THE TASK:
Look over the material below and count the lines that include "computer". Give only the total.

TASK INPUTS:
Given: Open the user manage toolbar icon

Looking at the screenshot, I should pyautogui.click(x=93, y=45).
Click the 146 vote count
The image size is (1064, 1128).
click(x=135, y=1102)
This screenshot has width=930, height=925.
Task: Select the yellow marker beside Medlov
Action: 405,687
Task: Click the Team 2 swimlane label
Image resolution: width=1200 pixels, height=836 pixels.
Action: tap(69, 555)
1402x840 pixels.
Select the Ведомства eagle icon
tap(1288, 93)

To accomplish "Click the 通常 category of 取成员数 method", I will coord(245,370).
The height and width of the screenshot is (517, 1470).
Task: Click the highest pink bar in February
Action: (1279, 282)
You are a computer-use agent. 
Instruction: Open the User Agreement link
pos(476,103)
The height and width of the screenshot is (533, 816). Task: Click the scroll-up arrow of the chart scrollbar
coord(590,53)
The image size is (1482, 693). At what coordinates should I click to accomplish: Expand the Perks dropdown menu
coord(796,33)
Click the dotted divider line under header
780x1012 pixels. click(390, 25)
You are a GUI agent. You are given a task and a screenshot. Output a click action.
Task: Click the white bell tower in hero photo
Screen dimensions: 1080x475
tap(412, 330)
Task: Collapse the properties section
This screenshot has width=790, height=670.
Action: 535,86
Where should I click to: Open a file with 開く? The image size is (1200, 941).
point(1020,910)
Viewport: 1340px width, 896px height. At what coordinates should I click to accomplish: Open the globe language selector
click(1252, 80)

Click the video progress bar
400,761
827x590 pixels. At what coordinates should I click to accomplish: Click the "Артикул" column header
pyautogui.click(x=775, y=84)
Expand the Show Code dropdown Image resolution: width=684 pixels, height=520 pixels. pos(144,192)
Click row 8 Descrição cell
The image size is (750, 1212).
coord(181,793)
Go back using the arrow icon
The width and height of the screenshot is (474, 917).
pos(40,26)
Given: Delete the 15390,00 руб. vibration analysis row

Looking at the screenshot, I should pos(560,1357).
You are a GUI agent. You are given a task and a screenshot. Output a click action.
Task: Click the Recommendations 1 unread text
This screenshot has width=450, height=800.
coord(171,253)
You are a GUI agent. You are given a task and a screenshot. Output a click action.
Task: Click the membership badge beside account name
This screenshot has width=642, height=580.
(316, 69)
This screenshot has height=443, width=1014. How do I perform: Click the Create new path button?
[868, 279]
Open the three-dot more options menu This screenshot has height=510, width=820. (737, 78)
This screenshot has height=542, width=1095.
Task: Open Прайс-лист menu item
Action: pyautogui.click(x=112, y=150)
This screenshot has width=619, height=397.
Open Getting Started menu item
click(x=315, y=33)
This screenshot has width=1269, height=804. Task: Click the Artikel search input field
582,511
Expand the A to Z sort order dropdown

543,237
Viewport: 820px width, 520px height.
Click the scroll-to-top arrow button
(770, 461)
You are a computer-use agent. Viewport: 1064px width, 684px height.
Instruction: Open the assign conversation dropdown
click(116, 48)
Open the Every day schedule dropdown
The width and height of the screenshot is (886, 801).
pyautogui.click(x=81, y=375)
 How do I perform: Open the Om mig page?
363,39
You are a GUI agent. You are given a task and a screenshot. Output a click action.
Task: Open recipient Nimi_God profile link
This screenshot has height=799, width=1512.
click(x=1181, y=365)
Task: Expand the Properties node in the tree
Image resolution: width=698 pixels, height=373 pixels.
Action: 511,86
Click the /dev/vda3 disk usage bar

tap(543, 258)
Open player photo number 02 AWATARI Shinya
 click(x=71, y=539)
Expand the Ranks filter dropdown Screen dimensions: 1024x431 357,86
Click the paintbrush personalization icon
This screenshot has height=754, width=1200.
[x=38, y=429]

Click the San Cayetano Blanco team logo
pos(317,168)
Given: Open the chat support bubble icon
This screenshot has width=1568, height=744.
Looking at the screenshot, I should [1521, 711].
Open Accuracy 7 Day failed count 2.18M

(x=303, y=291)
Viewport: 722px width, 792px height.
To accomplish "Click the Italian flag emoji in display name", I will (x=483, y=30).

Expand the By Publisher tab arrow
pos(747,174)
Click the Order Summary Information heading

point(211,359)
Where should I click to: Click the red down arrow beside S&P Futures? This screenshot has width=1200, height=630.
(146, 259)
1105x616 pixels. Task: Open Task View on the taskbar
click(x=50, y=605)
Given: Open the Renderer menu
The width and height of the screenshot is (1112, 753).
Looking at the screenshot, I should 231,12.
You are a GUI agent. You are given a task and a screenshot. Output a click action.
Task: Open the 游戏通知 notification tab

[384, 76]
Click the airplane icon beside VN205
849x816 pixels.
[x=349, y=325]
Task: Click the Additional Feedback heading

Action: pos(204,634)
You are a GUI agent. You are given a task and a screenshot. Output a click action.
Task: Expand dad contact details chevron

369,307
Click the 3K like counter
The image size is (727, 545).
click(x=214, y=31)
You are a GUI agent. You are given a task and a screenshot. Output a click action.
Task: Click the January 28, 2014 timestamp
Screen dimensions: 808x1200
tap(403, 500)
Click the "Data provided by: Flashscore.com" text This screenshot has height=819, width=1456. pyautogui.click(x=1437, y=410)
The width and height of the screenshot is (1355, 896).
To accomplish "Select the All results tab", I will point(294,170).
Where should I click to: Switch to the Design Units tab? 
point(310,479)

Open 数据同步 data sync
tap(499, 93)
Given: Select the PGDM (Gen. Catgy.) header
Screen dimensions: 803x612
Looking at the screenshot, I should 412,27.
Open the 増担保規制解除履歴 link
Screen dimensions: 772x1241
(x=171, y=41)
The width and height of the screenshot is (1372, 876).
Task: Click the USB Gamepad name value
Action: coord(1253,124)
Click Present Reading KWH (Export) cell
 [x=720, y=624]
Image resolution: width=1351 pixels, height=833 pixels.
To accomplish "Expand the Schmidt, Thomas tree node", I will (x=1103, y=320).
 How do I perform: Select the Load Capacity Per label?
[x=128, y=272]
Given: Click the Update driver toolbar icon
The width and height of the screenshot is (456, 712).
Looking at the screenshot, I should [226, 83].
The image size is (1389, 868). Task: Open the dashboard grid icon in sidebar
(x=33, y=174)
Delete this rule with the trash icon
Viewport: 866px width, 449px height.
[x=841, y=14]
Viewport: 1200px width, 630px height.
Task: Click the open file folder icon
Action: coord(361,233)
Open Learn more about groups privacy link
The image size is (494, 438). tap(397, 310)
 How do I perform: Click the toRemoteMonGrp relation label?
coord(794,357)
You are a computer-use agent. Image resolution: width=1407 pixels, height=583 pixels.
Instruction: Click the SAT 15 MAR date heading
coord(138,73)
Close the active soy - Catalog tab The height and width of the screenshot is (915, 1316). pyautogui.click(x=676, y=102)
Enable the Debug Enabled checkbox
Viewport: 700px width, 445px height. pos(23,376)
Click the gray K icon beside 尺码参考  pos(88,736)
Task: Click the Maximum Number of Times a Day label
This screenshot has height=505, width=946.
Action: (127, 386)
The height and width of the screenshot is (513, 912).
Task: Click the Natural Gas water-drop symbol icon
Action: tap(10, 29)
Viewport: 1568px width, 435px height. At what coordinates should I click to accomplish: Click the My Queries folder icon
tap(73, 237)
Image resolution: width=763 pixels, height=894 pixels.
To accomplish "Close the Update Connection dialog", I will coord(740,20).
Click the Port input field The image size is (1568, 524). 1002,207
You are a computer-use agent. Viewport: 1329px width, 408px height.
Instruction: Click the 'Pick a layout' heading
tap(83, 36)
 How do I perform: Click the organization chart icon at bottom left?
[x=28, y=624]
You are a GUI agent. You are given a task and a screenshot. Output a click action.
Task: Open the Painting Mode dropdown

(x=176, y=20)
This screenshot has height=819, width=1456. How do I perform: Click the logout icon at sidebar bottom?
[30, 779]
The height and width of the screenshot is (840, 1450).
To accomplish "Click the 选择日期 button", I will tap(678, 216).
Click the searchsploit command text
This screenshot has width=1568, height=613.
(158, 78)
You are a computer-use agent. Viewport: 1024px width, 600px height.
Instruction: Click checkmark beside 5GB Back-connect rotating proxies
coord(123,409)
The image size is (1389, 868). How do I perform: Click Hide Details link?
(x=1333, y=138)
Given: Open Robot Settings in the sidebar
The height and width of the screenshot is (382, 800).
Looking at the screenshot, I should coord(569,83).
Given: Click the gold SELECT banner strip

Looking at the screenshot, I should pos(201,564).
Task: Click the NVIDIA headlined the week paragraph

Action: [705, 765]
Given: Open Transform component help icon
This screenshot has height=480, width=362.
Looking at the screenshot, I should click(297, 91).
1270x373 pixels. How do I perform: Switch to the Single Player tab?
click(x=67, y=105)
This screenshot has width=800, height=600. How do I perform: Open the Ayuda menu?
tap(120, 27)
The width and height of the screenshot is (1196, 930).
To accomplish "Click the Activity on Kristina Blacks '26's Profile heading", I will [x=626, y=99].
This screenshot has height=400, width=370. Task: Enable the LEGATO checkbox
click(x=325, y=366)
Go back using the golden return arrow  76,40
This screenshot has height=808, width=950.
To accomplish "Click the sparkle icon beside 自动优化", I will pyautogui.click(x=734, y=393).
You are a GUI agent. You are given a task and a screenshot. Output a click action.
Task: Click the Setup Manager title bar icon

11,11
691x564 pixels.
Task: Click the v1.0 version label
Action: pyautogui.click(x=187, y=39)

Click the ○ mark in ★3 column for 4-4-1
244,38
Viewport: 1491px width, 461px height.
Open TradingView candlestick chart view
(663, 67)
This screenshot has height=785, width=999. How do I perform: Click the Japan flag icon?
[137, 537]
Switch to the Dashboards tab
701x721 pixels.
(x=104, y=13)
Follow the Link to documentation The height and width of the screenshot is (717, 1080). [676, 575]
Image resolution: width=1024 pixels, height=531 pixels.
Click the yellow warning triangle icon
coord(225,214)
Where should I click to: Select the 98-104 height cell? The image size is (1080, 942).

YOUR RESPONSE:
5